It should be obvious to everyone working in education that in order to measure how well we are doing, we can’t just look at our revenues, profit margins, or funds raised. Nor can we just look at our user growth and activity metrics. How can you truly claim success if your product doesn’t make an impact on student learning and therefore student lives?
While this seems obvious, it’s far from widespread in our ecosystem.
At Pearson, we are on a journey to better measure our success in these areas, across all of our lines of business. We define efficacy as “a measurable impact on learner’s lives,” and we evaluate our products based on the learner outcomes they deliver in addition to their financial results. By focusing on efficacy, we’re transforming ourselves from a company that used to create mainly inputs (e.g., textbooks, tests) to one that is focused on outcomes.
Pearson’s efficacy approach consists of the following:
Define intended learner outcomes for our products: The types of outcomes Pearson products and services deliver for learners should guide our business decisions. We’ve defined what makes a “good” outcome. It takes the form of a statement: “the learner/teacher will be able to X [verb]…” as a result of using a Pearson product or service. We have also defined the different types of learner outcomes. Some are simple: improved access across platforms, for example, or a positive user experience. Others are more ambitious, like progression to the next course of study, training, or employment.
Review products to ensure they are positioned to deliver on those outcomes, and put in place efficacy improvement programs: The Pearson efficacy framework is used internally to evaluate how well-positioned a particular product or service is to enable learner outcomes. Its purpose is to set out the ways a product or service could be improved, and to create a path forward for product and business teams. (The framework is available for public use as well!)

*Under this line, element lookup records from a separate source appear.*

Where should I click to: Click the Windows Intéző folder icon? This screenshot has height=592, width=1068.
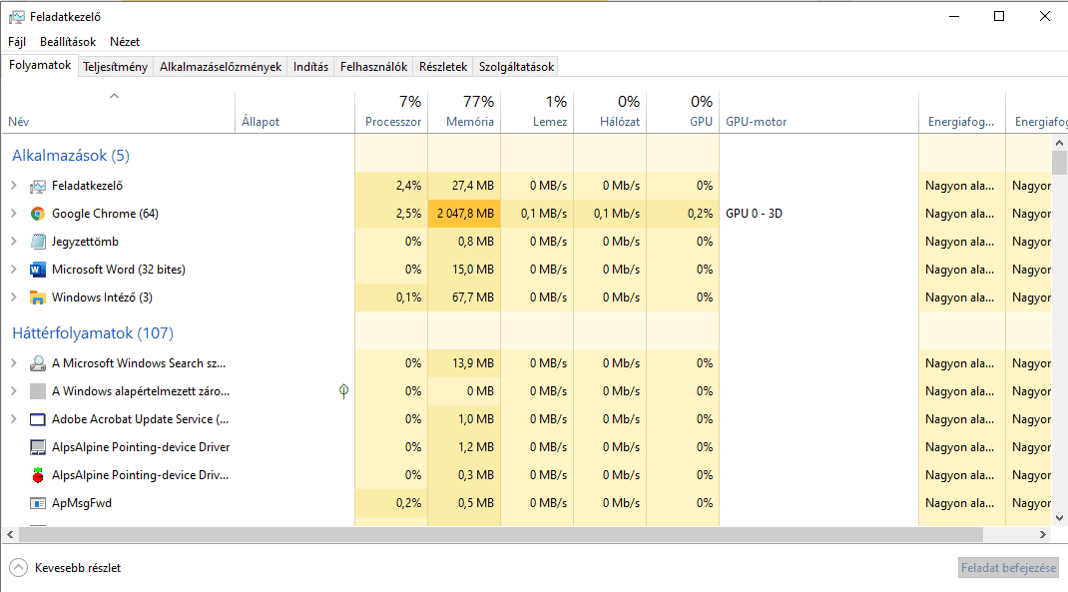[38, 297]
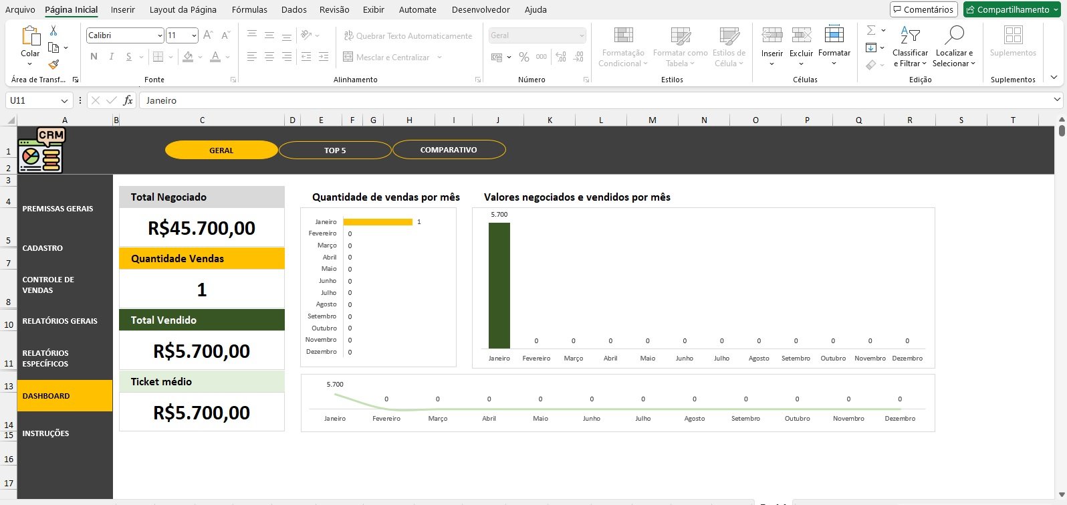Expand the Calibri font name dropdown
This screenshot has width=1067, height=505.
pyautogui.click(x=160, y=35)
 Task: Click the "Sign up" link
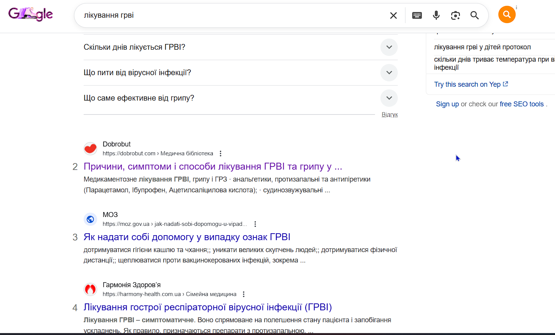tap(447, 104)
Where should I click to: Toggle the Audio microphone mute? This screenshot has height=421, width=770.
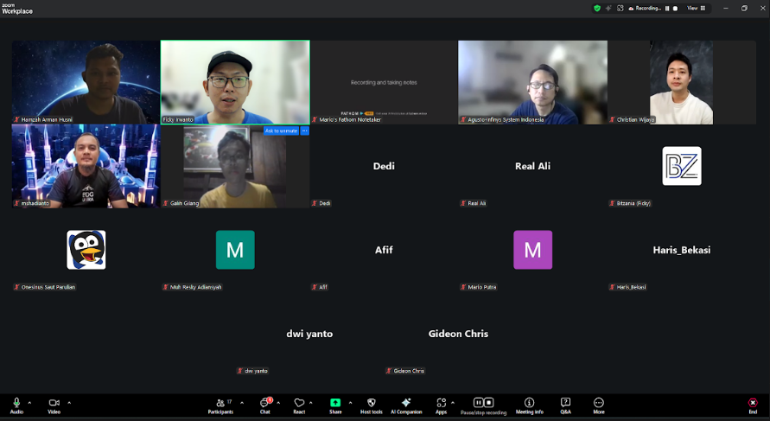pos(16,404)
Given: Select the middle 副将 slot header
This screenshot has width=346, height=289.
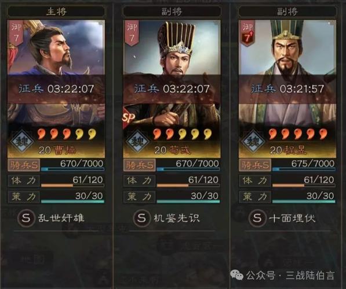Looking at the screenshot, I should [x=172, y=12].
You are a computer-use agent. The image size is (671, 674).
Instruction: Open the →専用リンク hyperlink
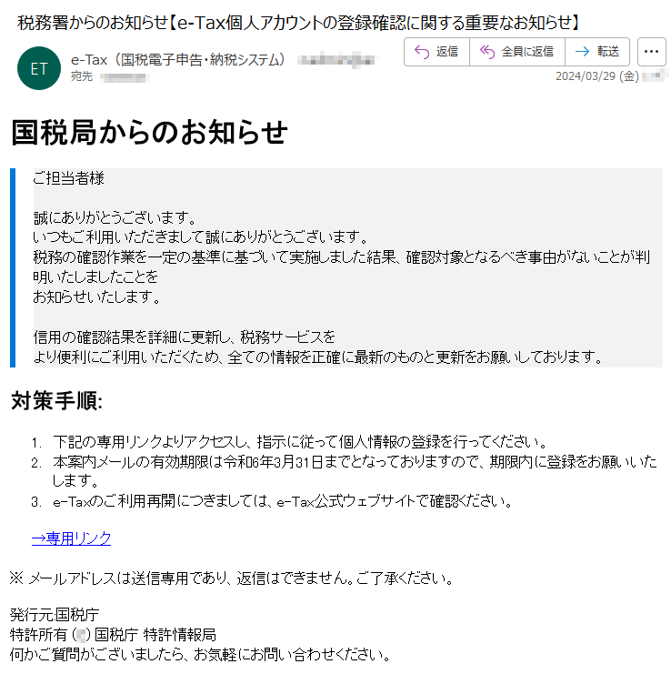tap(71, 538)
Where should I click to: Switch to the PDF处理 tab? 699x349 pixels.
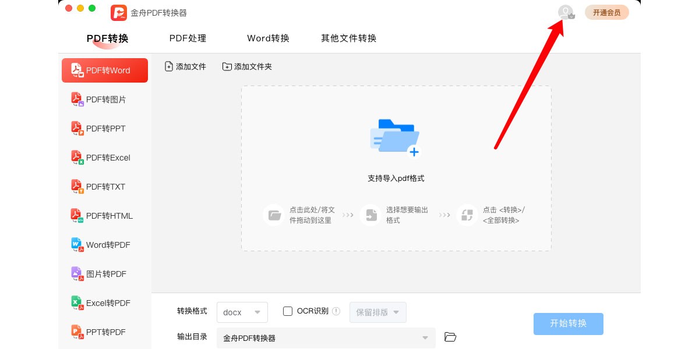tap(188, 38)
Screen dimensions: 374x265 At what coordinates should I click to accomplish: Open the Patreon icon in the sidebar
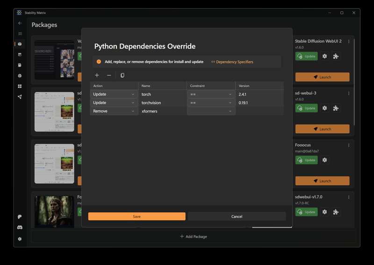[x=20, y=217]
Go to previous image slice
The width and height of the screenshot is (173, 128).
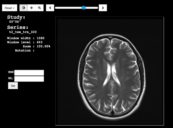click(50, 8)
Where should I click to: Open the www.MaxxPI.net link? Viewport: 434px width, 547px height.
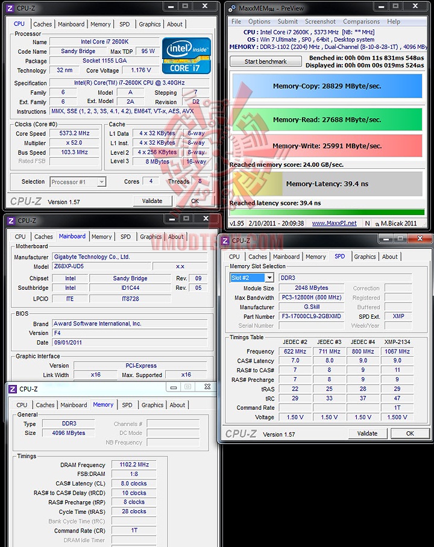point(334,223)
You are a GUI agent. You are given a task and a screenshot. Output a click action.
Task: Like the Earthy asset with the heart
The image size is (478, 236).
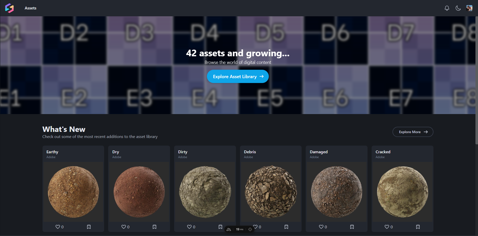58,227
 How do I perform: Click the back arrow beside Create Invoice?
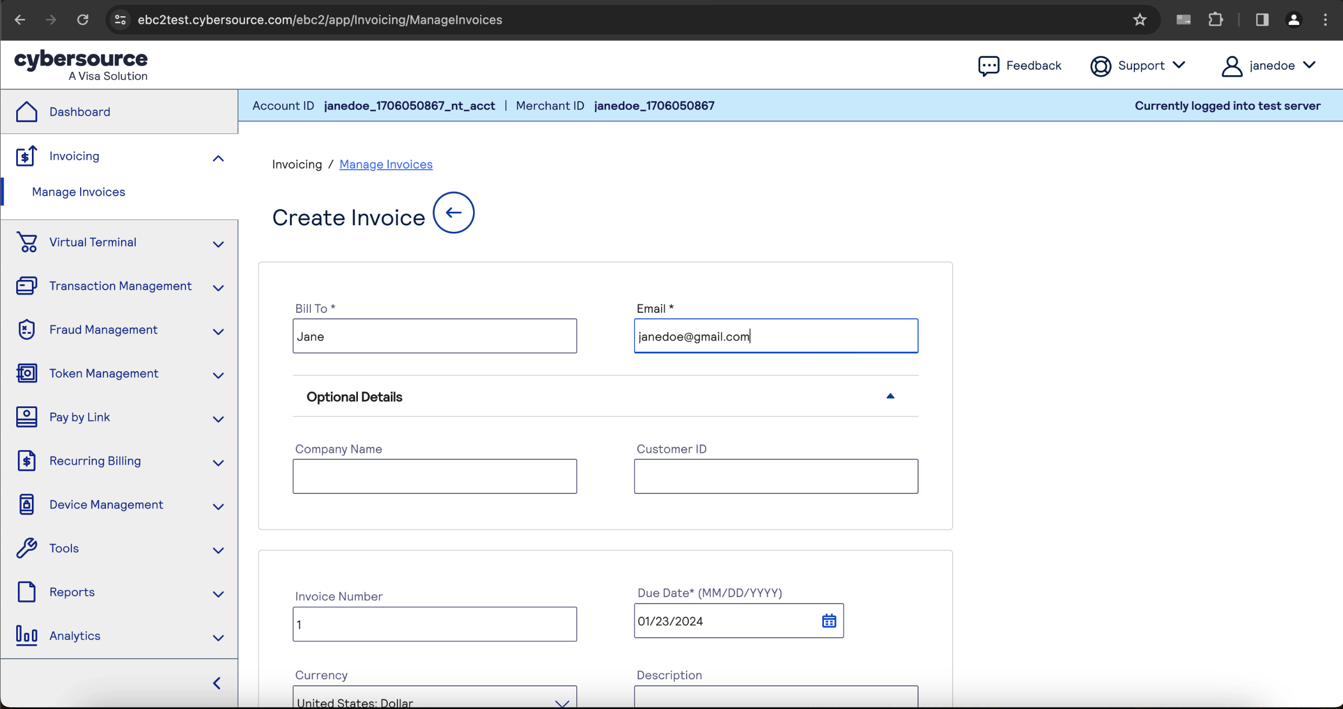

Conduct research to measure the efficacy of products in use, and feed insights back into product development. To check that things are working the way we say they will, we collect and analyze all kinds of evidence related to outcomes – from surveys, to on-platform analytics, to academic-caliber studies or randomized controlled trials. (See here for some examples in our K12 portfolio.) We believe different outcomes will need to be upheld by different kinds of evidence at different levels of robustness.
Support customers to effectively implement the products to get the best outcomes possible. Efficacy doesn’t happen in a controlled laboratory; it depends on educators, institutions, and systems – our partners. We have teams on the ground developing best practices for incorporating our products and services into instructional environments, or building educational institutions. (See here and here for some examples.)
Let me be clear that I believe all educational companies - regardless of size or tax status - should have a rigorous approach to efficacy because it is the right thing to do. Efficacy brings accountability to the mission that drives educational companies. It answers the question, 'Are we really helping the students we serve?
But for large and established education companies, there is a true business case for efficacy as well. First, it’s about building good products that match the needs of customers. In our most recent earnings call, Pearson CEO John Fallon said that “access, impact, and outcomes… are the hallmarks of the most commercially successful products we have in Pearson today.”
Second, the move from outputs to outcomes is a smart strategy given the realities of doing business in the education sector. Tests and textbooks are just a small slice of the money spent on education globally; money spent on teaching, learning, and related services are a much larger and growing share. In order to participate in this sector companies need to get smarter on how to support customers in their interactions with learners, and to share accountability for learner outcomes. Last, efficacy taps into new opportunities enabled by technology: personalized learning, better analytics, flexibility of formats, and diversity of content.
For start-ups, many of these arguments are the same. Just as with large companies, the market will increasingly put a price on efficacy as products become more sophisticated and outcomes are easier to track and manage. Education companies are increasingly asked to extend their reach, making sure things work the way they should for maximal impact, and ed-tech startups are no exception. You will be asked to provide services and teacher PD in addition to great products, which requires an understanding of pedagogy and learning theory in addition to how the education system works. Last, strong evidence of efficacy increases your likelihood of increasing your attractiveness to other companies as partners, investors, or acquirers.
A large company like Pearson has longstanding relationships with customers, a necessary factor in evaluating whether our products and services work the way we say they will. We also have a diverse portfolio, from products that are just ideas to products on the verge of retirement. Different stages of this lifecycle offer different views into efficacy. Compared to the average start-up, we have more resources: teams of researchers, more data, and access to experts in the field. But start-ups are focused in one sector and on a smaller set of customers and learners, so you can sharply tailor your offerings. You can move faster, in many cases, to draw insights from your user data and apply them to new features and functionality. Everyone in your company can see a direct path from their work to helping learners – in ours, that can be a challenge. Perhaps most importantly, you are helping to shape the conversation by thinking differently about education and challenging long-held views about how people should learn, and what companies in education should provide.
Companies of all sizes need to make efficacy central to everything they do. We all want to make an impact on student learning: let’s put a base of rigor and accountability underneath this shared purpose, so that we actually see results.
Sabrina Manville is a Director of Efficacy in the Office of the Chief Education Advisor at Pearson.